WORK ORDER: According to the article below on the frozen entrée recall, how much frozen chicken and beef was affected by the metal contamination?

Few would expect a T.V dinner to taste quite as good as a home-cooked meal or a dish prepared by a restaurant. The vegetables might be a little soggy, or the meat could be a tad under-spiced, but when sticking a frozen entrée  in the microwave, one is making the decision to sacrifice quality for convenience. Still, at the bare minimum, most customers would hope a frozen meal would still be free of life-threatening shards of metal.

Earlier this week, the Department of Agriculture issued a news release warning that food producer ConAgra would be recalling two types of P.F. Chang's frozen entrées because the meals were contaminated with "extraneous materials." Well, it turns out "extraneous materials" translates to little pieces of metal—some as long as a third of an inch—and the contamination has affected nearly 4,000 pounds of frozen chicken and beef.

"The metal fragments range in size between 2 and 9 millimeters (mm) in diameter, and are curled, malleable and shiny," the USDA wrote, adding that the dishes were produced between June 13 and June 22. "The metal fragments may be embedded in the sauce contained within the frozen entrée products.​"

The USDA is telling customers to throw away or return any of the recalled items they might have purchased before the packages could be removed from stores. Though no injuries have been reported as of yet, the contaminated foods were distributed to Arkansas, Illinois, Michigan, Minnesota, New York, Vermont, and Wisconsin.

INFORMATION:
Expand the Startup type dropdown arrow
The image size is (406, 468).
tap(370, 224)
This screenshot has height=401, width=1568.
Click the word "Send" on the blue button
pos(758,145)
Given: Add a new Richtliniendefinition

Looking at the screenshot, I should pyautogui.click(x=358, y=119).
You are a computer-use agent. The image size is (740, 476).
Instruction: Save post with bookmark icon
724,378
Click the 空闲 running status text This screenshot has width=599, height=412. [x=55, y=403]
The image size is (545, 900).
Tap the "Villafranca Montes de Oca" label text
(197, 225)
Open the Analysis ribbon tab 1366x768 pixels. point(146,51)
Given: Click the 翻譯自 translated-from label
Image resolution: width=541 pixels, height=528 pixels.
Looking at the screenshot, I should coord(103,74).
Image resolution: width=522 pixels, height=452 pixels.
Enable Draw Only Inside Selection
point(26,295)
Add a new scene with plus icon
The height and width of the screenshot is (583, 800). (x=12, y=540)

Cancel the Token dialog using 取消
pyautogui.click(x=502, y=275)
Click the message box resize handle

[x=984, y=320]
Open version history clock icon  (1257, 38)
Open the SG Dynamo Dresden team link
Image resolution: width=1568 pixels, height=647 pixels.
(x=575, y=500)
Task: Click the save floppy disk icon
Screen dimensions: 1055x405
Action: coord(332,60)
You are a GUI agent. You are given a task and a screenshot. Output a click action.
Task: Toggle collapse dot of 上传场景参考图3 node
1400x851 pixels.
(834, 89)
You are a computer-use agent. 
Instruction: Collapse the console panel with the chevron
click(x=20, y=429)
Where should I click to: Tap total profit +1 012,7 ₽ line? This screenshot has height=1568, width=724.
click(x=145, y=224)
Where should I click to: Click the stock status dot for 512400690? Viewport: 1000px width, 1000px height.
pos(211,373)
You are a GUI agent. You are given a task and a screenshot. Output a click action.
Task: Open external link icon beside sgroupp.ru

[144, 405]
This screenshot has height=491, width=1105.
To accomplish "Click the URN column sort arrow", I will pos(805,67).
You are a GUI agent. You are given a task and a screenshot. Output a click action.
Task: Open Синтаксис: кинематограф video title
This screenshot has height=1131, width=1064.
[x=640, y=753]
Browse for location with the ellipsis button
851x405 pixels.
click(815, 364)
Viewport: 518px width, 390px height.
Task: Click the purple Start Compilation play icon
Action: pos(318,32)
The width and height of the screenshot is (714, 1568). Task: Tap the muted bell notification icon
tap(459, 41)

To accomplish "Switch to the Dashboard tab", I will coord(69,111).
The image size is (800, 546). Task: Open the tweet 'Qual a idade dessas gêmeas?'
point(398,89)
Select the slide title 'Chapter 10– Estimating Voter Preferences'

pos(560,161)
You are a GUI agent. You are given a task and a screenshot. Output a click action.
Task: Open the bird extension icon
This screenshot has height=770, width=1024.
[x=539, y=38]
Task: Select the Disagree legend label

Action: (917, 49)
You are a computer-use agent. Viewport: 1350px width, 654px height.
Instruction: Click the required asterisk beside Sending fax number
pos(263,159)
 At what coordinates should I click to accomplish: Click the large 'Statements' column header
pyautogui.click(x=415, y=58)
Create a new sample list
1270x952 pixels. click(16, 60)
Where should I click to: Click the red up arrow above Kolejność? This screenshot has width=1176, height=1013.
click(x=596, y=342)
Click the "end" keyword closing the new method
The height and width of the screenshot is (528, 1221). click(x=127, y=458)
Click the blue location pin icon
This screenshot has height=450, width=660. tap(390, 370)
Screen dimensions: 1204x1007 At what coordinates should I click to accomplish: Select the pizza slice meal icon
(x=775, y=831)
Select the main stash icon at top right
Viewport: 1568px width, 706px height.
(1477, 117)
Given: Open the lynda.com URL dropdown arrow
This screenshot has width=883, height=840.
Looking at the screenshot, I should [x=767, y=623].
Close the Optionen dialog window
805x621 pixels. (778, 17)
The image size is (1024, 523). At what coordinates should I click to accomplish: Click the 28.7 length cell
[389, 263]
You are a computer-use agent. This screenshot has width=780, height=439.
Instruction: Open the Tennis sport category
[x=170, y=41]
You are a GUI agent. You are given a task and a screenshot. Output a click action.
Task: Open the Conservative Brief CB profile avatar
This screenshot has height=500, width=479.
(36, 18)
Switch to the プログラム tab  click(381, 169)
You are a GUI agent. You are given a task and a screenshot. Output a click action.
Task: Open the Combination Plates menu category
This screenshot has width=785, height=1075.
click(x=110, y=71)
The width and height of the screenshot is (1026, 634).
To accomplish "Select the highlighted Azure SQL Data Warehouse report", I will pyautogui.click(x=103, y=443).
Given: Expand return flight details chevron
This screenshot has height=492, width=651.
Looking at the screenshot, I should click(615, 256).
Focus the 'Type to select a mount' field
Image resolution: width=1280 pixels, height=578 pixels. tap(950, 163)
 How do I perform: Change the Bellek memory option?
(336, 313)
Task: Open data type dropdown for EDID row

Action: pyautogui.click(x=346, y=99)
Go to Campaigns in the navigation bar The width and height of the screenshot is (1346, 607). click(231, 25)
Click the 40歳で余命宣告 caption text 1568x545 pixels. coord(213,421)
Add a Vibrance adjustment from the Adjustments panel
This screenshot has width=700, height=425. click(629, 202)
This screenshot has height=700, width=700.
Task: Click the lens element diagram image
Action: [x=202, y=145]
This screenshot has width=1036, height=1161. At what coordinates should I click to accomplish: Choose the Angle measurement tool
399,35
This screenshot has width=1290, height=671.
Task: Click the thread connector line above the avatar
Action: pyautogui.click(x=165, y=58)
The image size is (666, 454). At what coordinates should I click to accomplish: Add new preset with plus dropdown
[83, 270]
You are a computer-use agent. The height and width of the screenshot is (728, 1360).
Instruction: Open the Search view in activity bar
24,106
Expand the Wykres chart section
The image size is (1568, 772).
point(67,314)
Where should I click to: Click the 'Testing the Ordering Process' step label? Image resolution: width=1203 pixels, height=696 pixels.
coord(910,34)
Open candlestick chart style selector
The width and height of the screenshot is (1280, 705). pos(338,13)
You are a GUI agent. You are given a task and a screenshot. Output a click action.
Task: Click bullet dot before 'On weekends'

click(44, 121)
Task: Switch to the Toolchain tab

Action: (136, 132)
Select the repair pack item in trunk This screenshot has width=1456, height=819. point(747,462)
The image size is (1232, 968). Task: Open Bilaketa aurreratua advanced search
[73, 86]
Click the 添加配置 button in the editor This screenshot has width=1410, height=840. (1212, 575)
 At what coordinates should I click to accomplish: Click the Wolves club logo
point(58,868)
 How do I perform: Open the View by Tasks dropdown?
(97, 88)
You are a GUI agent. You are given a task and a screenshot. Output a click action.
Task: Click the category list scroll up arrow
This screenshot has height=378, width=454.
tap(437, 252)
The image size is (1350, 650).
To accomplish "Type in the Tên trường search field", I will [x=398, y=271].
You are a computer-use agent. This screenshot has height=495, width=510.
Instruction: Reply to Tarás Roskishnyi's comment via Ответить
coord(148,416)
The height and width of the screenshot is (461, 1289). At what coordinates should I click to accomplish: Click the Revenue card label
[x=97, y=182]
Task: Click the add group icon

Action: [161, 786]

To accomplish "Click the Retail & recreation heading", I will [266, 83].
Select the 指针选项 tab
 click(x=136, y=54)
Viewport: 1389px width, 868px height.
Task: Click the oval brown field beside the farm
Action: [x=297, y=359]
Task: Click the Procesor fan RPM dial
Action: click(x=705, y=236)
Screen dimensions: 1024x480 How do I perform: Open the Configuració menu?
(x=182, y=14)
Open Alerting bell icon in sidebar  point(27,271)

SOLUTION TO THE EXERCISE: Nearly 4,000 pounds.